One additional caveat on the reliability of gene matrices merits attention: all methods of cell isolations have limits. Flow-cytometry cell separation procedures, even if they are performed on circulating cells, involve several steps of cell-surface markers labeling and physical sorting that may influence gene expression. Single cell sequencing requires an aggressive tissue disaggregation procedure that can damage the cells and lead to a selective loss of the most susceptible ones. This will introduce a bias on the surviving cells, in addition to other possible gene expression changes in response to the chemical and physical insults in the surviving cells.
A groundbreaking and rapidly growing family of techniques is spatial sequencing, which allows spatial detection of transcripts in tissue sections.15-17 This approach is going to be very useful, also in this context, for two reasons. First, RNA sequencing from fresh frozen tissue slices with a spatial barcoding will avoid any isolation procedure that could introduce an expression or a cell selection bias. Second, the topography of tumor-associated immune cells is also relevant to define the immune contexture. In fact, some tumors show pronounced immune infiltrates in their core (“inflamed” or “hot” tumors) while in some tumors immune cells aggregate at the tumor boundaries (“immune-excluded” tumors). 18 Currently, the number of transcripts that can be sequenced (a few hundred) or the spatial resolution (10–100 microns) is limited, but we can envisage that considerable progress will be made in the near future to allow for a complete spatial transcriptomic analysis at the single-cell resolution level. As in the case of single-cell sequencing, this technology may not be easily implemented into clinical practice, but will be able to provide more detailed information on the gene expression characteristics of the single cell types, in association with their tissue localization. For instance, cells in immune-excluded tumors will probably have different expression patterns from cells in “inflamed” ones. These patterns will be useful for the generation of more detailed gene matrices for deconvolution.
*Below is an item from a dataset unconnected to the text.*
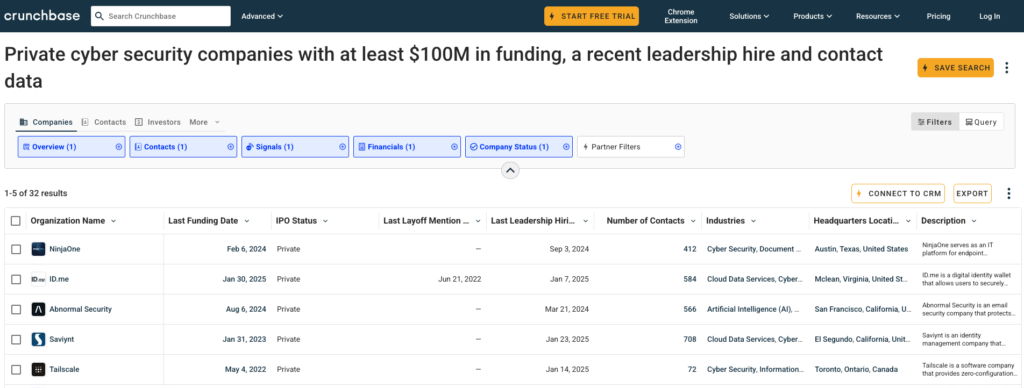1024x388 pixels.
Task: Click the Saviynt company logo icon
Action: (39, 339)
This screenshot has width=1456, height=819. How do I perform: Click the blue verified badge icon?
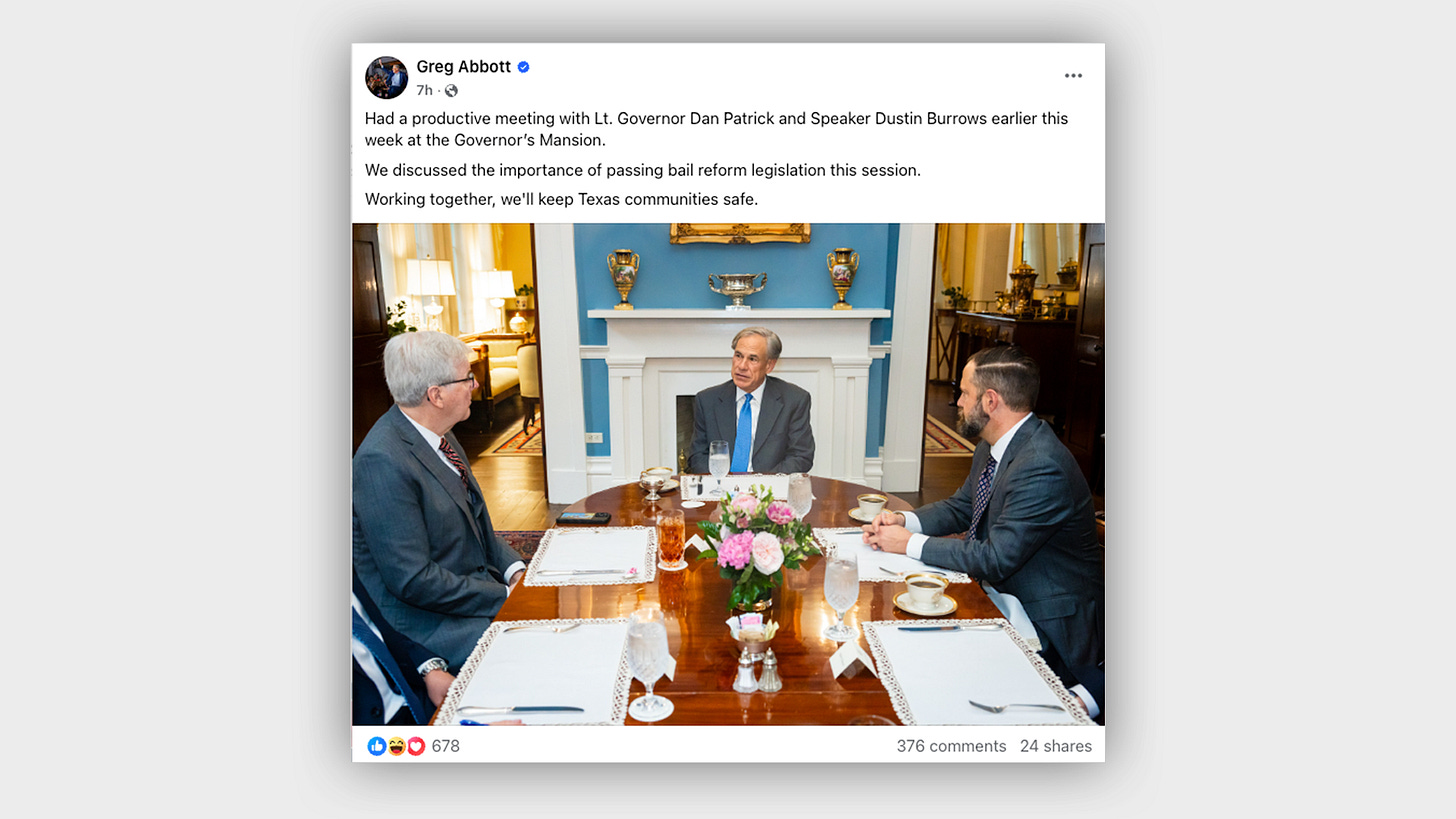click(x=523, y=67)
In conclusion, we envisage that the complementation of more accurate basis matrices of cell-type and condition-dependent gene expression signatures with the available deconvolution algorithms will greatly improve the possibility of describing the cell components of the tumor microenvironment. This information will add to the existing immunohistochemistry and digital pathology assays.
Footnotes
Declaration of conflicting interest
The author(s) declared no potential conflicts of interest with respect to the research, authorship, and/or publication of this article.
Funding
The author(s) received no financial support for the research, authorship, and/or publication of this article.